I shake my head, denial already forming. It’s my mother’s magic. I’m just the conduit. I’m only?—

A high-pitched screech tears through the air behind her.

Pain. Terror. Desperation in its purest form.

Amara flicks a glance over her shoulder, the reaction flat and unimpressed, then shifts aside without urgency so I can see past her.

Talis is sprawled on her back on the ground where her stolen vehicle had been, thrashing in dirty snow and mud, sobbing like she’s being disemboweled. She jerks and bucks, locked in a fight against demons only she can see. Ones I made real for her.

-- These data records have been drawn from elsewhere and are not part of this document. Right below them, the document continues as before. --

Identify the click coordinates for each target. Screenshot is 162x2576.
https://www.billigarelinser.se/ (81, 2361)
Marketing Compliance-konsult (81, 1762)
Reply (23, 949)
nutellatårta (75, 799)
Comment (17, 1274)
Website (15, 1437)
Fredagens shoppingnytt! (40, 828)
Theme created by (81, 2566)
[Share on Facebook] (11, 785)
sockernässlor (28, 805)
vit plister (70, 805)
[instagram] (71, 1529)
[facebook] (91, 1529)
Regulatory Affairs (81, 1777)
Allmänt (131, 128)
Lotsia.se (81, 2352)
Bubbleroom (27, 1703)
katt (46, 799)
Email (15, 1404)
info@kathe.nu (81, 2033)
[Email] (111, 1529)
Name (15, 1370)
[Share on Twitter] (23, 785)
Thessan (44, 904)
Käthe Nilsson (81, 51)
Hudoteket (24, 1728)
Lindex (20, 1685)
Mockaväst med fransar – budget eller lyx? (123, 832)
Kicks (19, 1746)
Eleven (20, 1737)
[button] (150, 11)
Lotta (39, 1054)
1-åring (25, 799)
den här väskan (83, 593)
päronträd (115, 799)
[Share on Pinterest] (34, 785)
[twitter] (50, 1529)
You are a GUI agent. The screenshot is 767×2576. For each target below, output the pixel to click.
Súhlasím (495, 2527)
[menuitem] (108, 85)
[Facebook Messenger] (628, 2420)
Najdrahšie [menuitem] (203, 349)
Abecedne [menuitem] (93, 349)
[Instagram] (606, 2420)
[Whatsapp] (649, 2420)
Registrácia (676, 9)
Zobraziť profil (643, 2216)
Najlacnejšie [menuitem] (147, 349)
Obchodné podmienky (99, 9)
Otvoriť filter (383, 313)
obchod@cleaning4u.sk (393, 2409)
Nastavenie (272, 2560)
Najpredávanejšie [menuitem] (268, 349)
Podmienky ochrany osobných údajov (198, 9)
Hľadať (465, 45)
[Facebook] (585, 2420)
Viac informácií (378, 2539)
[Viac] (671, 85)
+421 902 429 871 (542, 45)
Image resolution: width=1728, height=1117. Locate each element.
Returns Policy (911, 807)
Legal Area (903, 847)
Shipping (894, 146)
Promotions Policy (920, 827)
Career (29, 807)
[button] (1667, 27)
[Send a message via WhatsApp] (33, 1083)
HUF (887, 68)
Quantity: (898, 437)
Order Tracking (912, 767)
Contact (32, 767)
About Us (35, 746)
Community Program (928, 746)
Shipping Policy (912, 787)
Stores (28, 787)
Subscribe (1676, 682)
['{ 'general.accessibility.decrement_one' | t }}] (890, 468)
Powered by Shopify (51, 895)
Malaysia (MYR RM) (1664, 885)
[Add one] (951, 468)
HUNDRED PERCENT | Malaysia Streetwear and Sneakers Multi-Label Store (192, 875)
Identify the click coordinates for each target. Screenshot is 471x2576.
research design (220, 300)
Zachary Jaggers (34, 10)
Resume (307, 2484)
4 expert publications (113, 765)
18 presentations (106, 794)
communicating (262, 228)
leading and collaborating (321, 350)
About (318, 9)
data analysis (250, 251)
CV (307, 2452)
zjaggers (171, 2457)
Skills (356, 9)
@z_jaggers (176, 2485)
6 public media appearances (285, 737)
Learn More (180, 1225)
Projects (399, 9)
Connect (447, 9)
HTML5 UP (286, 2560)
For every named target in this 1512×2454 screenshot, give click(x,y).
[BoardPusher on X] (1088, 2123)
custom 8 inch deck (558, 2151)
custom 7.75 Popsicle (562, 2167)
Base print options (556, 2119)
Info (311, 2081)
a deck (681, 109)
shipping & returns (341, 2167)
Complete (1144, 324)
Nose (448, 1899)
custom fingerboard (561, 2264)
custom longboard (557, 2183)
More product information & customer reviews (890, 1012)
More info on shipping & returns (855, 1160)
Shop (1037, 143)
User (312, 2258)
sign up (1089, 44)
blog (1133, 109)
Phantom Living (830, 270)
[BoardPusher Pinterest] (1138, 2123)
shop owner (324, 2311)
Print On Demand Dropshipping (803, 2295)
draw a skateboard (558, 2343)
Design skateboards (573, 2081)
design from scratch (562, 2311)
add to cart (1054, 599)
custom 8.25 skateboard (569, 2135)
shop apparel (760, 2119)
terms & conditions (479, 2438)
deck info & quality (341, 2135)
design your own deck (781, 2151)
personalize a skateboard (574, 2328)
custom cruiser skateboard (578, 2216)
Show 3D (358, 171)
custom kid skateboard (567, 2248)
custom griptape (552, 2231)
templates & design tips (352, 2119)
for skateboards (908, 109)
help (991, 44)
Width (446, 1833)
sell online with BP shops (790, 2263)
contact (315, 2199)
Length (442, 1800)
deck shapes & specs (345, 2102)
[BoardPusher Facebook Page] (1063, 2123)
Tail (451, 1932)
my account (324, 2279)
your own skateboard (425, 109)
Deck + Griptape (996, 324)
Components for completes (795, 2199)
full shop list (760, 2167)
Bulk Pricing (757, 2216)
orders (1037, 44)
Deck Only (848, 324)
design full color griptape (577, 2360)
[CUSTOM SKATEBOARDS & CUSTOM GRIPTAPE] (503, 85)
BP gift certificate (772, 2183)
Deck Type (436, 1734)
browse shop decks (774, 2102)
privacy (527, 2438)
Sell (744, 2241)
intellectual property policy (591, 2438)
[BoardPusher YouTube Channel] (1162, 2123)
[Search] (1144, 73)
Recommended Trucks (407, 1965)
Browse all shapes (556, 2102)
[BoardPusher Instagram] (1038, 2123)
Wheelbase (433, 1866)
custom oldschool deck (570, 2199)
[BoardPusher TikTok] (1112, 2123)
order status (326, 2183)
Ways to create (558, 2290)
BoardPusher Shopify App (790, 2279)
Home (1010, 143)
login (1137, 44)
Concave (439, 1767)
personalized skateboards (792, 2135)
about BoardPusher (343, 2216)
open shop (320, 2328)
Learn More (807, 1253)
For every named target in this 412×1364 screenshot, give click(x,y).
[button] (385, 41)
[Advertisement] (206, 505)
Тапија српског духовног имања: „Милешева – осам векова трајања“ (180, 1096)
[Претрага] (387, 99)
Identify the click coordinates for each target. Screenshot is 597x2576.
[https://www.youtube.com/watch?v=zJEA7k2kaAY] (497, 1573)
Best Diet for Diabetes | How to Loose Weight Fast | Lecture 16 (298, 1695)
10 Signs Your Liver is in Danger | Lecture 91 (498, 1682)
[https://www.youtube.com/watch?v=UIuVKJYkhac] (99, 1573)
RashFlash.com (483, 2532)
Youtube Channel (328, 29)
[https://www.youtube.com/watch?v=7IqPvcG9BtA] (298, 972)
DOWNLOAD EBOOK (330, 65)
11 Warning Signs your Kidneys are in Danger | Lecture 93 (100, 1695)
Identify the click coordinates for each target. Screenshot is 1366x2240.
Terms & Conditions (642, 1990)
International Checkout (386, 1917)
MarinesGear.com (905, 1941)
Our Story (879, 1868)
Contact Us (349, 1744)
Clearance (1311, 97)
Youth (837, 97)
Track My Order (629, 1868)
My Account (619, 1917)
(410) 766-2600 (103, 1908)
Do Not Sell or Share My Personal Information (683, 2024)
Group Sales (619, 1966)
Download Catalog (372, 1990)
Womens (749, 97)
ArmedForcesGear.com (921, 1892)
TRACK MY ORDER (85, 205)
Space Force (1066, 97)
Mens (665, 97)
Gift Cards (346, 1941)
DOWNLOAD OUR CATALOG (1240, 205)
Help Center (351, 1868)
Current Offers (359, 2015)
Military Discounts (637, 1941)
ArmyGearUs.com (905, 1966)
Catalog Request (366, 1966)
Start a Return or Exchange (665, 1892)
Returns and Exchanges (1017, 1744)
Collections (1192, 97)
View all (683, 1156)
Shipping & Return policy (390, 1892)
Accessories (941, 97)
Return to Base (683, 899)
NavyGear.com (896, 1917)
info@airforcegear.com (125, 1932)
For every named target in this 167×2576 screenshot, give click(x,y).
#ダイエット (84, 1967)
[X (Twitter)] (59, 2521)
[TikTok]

I look at Rhosyn again, at the stillness of her body in the bloodstained snow and the deliberate quiet that seems to just surround her in a protective bubble, as if the world has gone solemn in recognition of what has been taken from us. My mind reaches for her without permission, a final search for life even though I already know what waits for me. Or what doesn’t, in this case.

There is only silence, and beneath it, is something that was earned at a cost I don’t know how to measure. Peace. I can’t tell if it’s real or simply my subconscious stepping in to protect me. I made the decision to take it as truth and let it be enough.